* WORK REQUIRED
Please copy everything from the line containing "You are a GUI" down to the line containing "Action: point(41,40)", shifting each coordinate in the answers by -71 and leaving all other text unchanged.
### RECORDED DATA ###
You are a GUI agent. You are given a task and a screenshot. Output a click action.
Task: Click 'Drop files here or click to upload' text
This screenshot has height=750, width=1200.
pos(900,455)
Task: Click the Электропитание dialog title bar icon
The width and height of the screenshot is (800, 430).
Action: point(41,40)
###
### RECORDED DATA ###
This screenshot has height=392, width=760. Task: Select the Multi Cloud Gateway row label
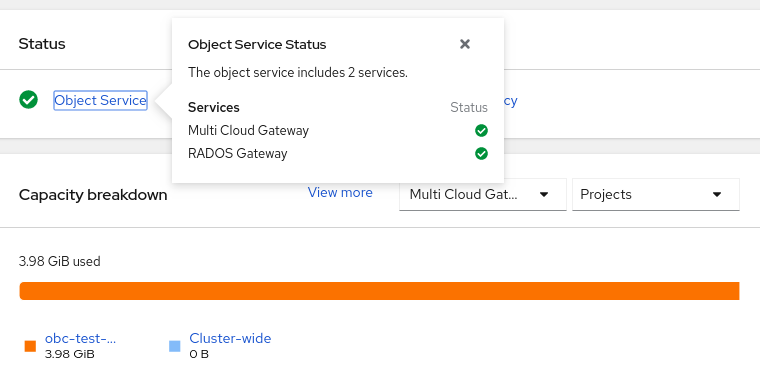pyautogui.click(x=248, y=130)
###
* EXERCISE ANSWER
You are a GUI agent. You are given a task and a screenshot. Output a click action.
Task: Click 'Drop files here or click to upload' text
This screenshot has height=750, width=1200.
pos(829,384)
Task: Click the Электропитание dialog title bar icon
The width and height of the screenshot is (800, 430).
Action: point(-30,-31)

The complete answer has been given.